◆ **Task statement**
Which lines run from the one containing "This screenshot has width=800, height=450." through the last line of the records? Copy them exactly, leaving pictures out.

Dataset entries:
********************

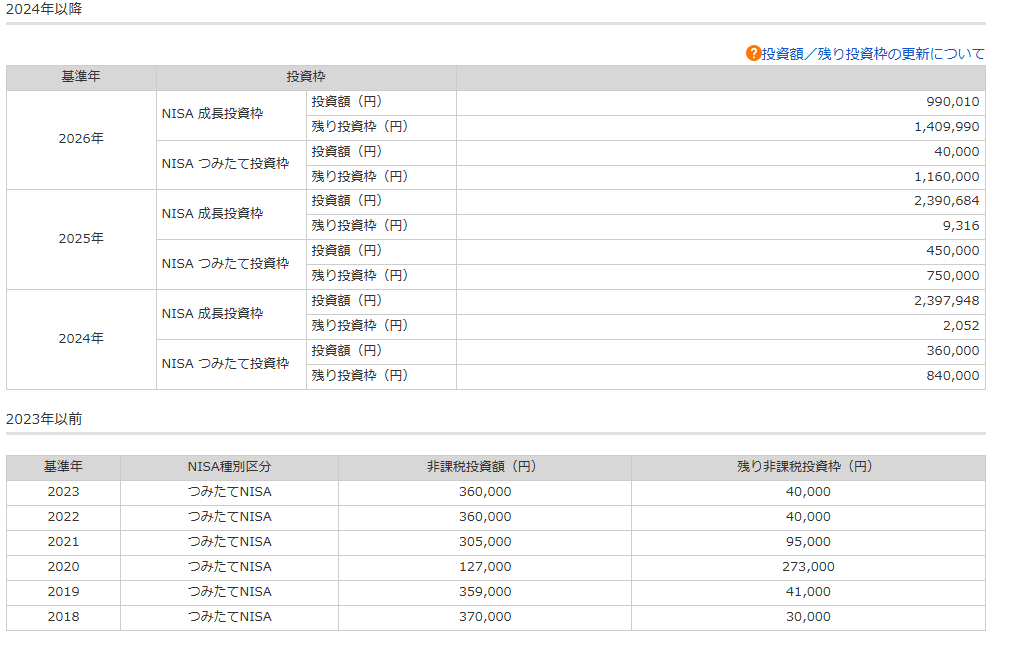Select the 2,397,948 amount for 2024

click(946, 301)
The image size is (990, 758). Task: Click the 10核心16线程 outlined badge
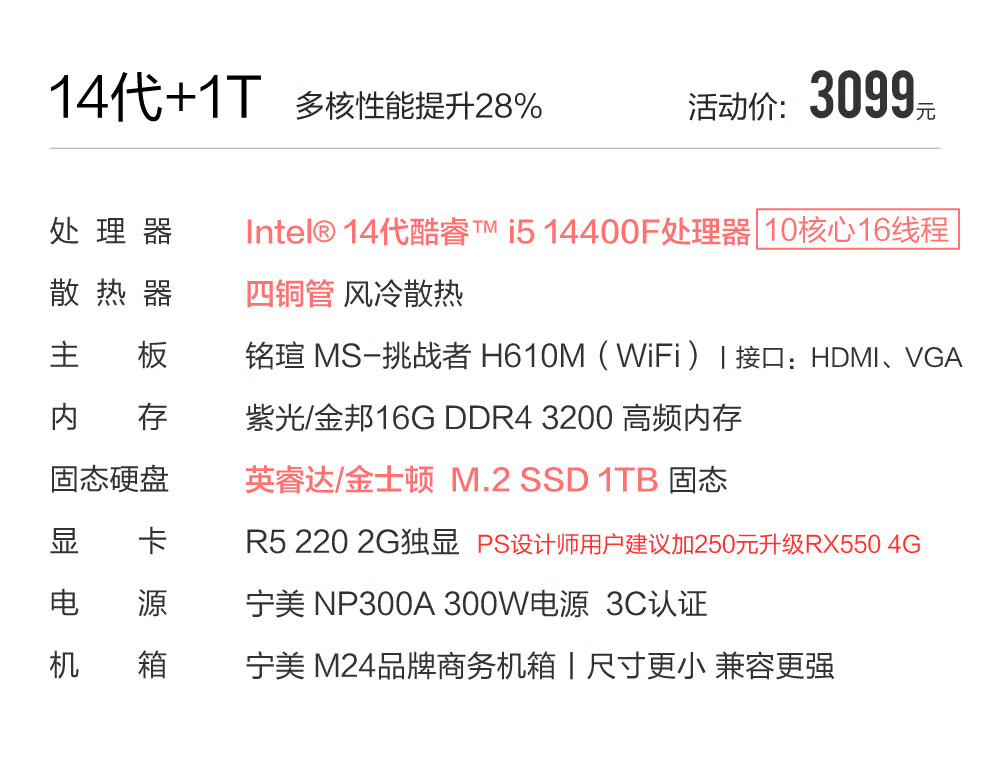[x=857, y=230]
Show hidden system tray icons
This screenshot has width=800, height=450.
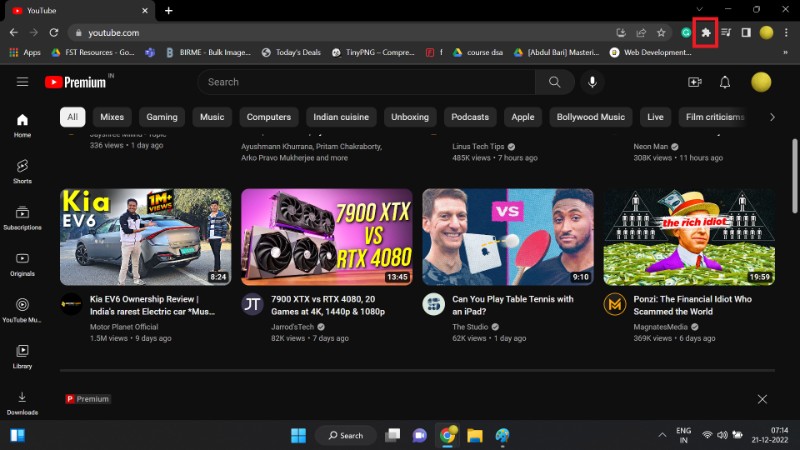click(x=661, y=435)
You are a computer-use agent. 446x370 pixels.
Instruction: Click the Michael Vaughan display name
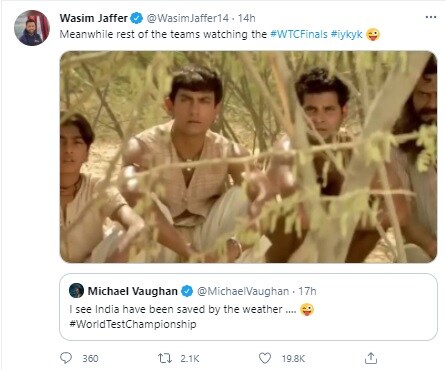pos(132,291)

********************

◆ **Output of the exercise**
This screenshot has width=800, height=450.
click(x=661, y=435)
You are a computer-use agent. 446x370 pixels.
Instruction: Click the Michael Vaughan display name
pos(132,291)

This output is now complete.